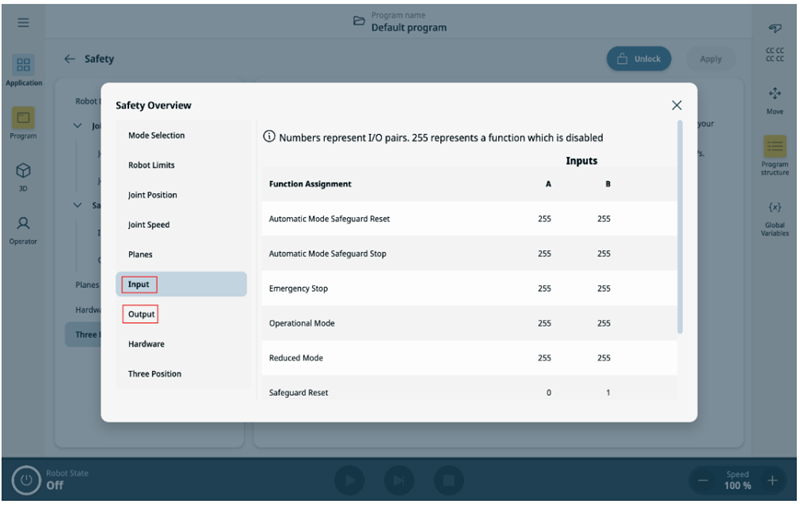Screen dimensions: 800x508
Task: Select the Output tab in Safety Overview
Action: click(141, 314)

* * *

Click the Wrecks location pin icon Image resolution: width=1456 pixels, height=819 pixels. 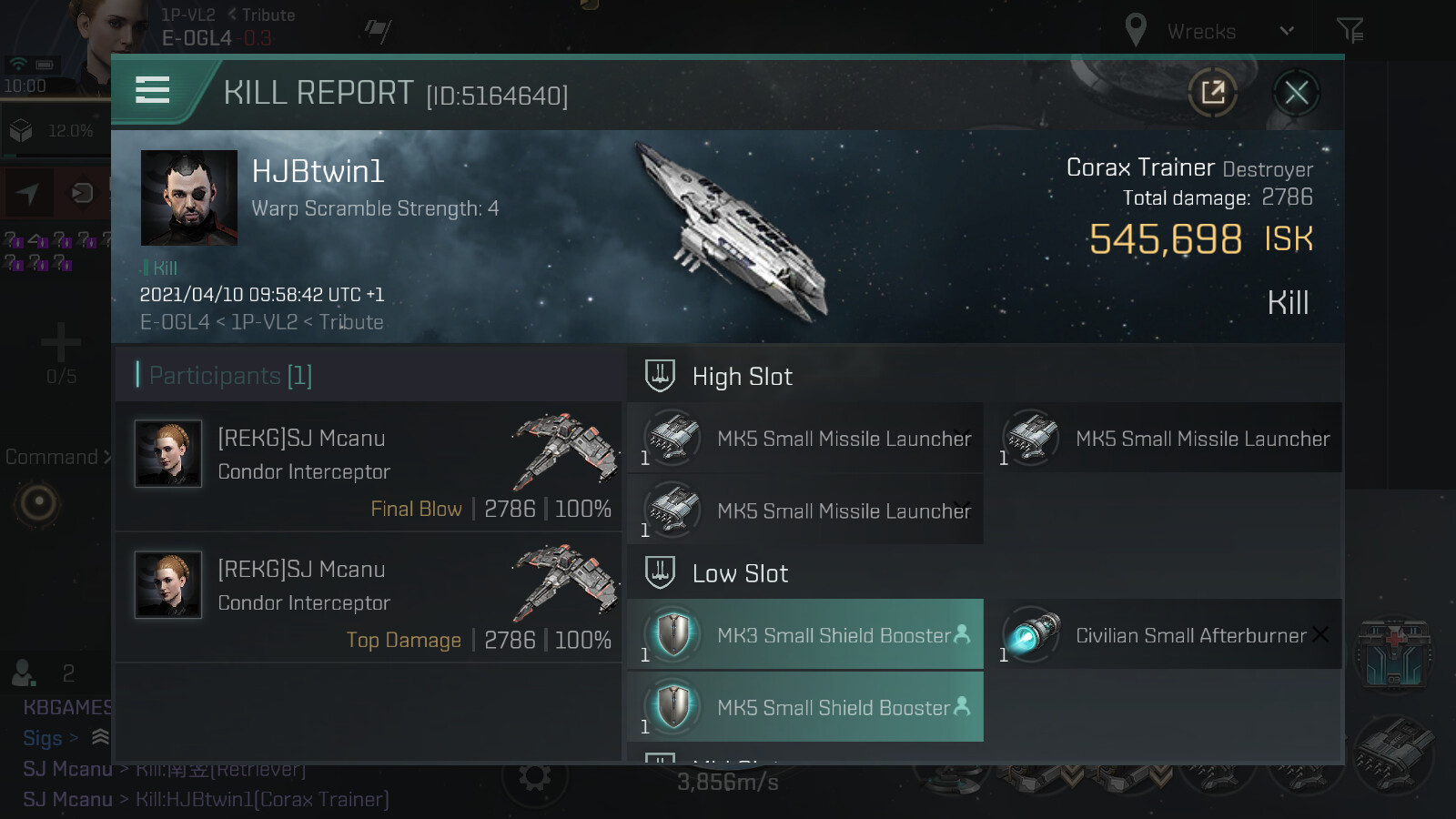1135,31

* * *

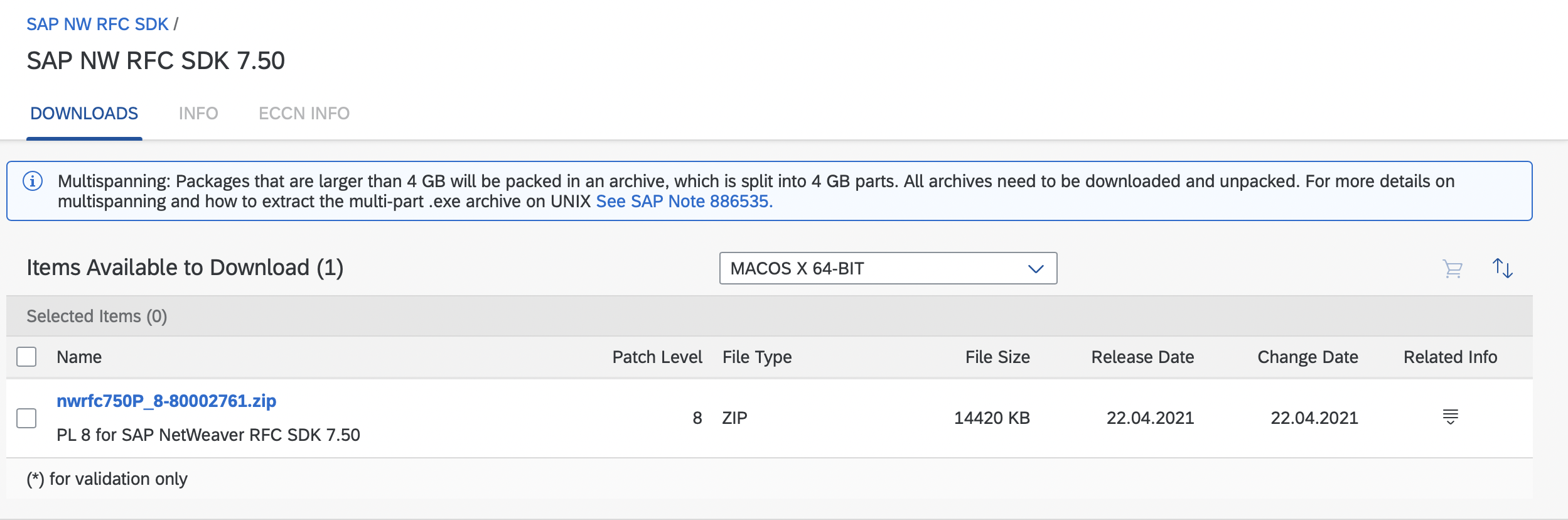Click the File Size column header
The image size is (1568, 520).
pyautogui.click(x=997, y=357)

**EXERCISE INSTRUCTIONS**
Convert the part that opens with the line containing "Screen dimensions: 800x508" and closes with the line containing "Action: click(141, 314)" into a JSON list of strings, one per line, with blank lines omitted. Leave the pictures out of the answer.

**SOLUTION TO THIS PROBLEM**
[
  "Screen dimensions: 800x508",
  "Task: Select the Output tab in Safety Overview",
  "Action: click(141, 314)"
]